Step 9: Reading and Formatting Cryptocurrency Market Data and Preprocessing Cryptocurrency Market Data
# Specify the path to your saved .csv file
csv_file_path = file_name # Replace with the actual file path
# Read the .csv file into a DataFrame
df = pd.read_csv(csv_file_path)
# Rename columns for better readability
df.rename(columns={'timestamp': 'Date', 'open': 'Open', 'high': 'High', 'low': 'Low', 'close': 'Adj Close', 'volume': 'Volume', 'symbol': 'Symbol'}, inplace=True)
# Convert timestamps to datetime objects
df['Date'] = pd.to_datetime(df['Date'] / 1000, unit='s')
# Handle duplicate entries by aggregating 'Adj Close' values
df_agg = df.groupby(['Date', 'Symbol']).agg({'Adj Close': 'mean'}).reset_index()
# Pivot the DataFrame to shift rows to columns
df_pivoted = df_agg.pivot(index='Date', columns='Symbol', values='Adj Close')
df_pivoted = df_pivoted.apply(lambda col: col.fillna(col.mean()))
# Display the pivoted DataFrame
pd.set_option("display.max_columns", None) # Show all columns
pd.set_option("display.width", 1000) # Adjust display width
pd.set_option("display.precision", 2) # Set precision
# Filter columns with only "/USDT:USDT" in the suffix
filtered_columns = [col for col in df_pivoted.columns if col.endswith('/USDT:USDT')]
# Create a DataFrame with the filtered columns
filtered_df = df_pivoted[filtered_columns]
# Remove "/USDT:USDT" from column names
filtered_df.columns = [col.replace('/USDT:USDT', '') for col in filtered_df.columns]
print("filtered_columns Data:")
filtered_df = filtered_df[formatted_symbols]
filtered_df
The code reads the market data from a CSV file, renames columns, and adjusts the data format. The code pivots the data to have symbols as columns and dates as indices.
Step 10: Performing Feature Scaling
# Create DataFrame with Returns and Volatility information
df_returns = pd.DataFrame(data.pct_change().mean() * 365, columns=["Returns"])
# df_returns = pd.DataFrame(data.pct_change().mean() * 255, columns=["Returns"])
# df_returns["Volatility"] = data.pct_change().std() * np.sqrt(255) # use for stock trading dayws wihch has 255 aprox trading days
df_returns["Volatility"] = data.pct_change().std() * np.sqrt(365)
df_returns.head()
# Feature scaling
scaler = StandardScaler()
scaler = scaler.fit_transform(df_returns)
scaled_data = pd.DataFrame(scaler, columns=df_returns.columns, index=df_returns.index)

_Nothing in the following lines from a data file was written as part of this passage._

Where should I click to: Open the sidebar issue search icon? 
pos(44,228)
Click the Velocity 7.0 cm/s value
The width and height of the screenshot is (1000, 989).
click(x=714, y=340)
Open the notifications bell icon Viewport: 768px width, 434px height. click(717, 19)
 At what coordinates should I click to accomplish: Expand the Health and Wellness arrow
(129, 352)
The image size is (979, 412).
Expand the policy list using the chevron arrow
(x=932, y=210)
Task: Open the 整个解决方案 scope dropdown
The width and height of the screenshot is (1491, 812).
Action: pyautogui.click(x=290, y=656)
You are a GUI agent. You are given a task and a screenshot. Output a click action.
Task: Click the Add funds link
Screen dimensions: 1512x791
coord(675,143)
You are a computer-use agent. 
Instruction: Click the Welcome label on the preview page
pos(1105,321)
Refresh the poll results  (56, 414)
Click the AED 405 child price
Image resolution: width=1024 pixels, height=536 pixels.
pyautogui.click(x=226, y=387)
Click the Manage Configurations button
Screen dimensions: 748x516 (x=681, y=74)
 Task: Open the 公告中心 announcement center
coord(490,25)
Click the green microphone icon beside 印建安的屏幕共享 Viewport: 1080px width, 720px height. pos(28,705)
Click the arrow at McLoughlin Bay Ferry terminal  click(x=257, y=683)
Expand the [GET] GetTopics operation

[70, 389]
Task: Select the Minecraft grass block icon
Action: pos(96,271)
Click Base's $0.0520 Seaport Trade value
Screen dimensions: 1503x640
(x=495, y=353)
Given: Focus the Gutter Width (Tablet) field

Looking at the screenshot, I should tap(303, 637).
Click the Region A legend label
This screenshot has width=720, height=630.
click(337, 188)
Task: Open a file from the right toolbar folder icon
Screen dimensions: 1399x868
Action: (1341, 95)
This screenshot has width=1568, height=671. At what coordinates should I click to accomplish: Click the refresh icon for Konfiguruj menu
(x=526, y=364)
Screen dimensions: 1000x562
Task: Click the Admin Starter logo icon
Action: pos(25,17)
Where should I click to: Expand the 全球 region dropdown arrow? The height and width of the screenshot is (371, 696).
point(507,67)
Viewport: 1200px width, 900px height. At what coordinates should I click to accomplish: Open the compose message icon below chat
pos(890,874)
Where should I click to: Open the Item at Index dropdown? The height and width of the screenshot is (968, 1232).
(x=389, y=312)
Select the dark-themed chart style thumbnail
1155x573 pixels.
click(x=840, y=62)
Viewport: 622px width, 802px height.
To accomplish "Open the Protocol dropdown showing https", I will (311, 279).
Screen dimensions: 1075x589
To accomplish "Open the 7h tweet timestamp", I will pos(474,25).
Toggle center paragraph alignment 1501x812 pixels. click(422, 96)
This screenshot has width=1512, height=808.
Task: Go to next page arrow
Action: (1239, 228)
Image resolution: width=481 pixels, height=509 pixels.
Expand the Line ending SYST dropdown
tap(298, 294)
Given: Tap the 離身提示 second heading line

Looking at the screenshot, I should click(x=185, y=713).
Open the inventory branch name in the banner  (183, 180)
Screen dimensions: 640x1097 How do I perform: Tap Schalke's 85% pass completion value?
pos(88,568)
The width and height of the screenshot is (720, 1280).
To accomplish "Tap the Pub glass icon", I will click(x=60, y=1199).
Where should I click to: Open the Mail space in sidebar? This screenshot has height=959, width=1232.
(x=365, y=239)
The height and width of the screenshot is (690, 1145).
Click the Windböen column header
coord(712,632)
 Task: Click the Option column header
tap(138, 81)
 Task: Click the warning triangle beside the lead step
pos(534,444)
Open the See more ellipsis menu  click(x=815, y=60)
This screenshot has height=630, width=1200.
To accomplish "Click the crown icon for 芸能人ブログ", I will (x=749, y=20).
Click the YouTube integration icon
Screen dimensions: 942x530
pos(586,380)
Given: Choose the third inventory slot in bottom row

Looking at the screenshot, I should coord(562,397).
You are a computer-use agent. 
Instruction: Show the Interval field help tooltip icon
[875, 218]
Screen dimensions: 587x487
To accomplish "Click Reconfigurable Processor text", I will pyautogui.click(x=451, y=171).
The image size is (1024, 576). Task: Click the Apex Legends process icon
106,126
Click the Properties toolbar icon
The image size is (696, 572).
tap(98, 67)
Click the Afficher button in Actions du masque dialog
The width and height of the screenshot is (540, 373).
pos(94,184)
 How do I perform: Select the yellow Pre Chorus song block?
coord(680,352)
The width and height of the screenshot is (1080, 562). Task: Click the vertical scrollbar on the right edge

The code creates a dataframe separately for “Returns” and “Volatility” and then scales the features using StandardScaler.
The StandardScaler
is used to scale the features in the dataset before applying the K-Means clustering algorithm. Scaling is a crucial preprocessing step in many machine learning algorithms, including K-Means, because it ensures that all features have the same scale. Here's why it's important in the context of K-Means clustering:
Equal Weight to Features:
- K-Means uses distances between data points to assign them to clusters.
- If features have different scales, K-Means might give more importance to features with larger scales during the clustering process.
- Scaling ensures that all features contribute equally to the distance computation.
Sensitivity to Initial Centers:
- K-Means is sensitive to the initial placement of cluster centers.
- Features with larger scales can dominate the initial placement, affecting the convergence of the algorithm.
- Scaling mitigates this issue by giving equal weight to all features.
Improves Convergence:
- Scaling can help K-Means converge faster and more reliably, as it normalizes the influence of each feature.
- It aids in achieving a more stable and consistent clustering result across different runs.
the StandardScaler
is fitted to the returns data (df_returns
). The fit_transform
method standardizes the features by removing the mean and scaling to unit variance. The resulting scaled_data
is used in the subsequent steps of the clustering process.
In summary, using StandardScaler
ensures that the features have a mean of 0 and a standard deviation of 1, making them compatible for K-Means clustering and promoting a fair contribution of each feature to the clustering algorithm.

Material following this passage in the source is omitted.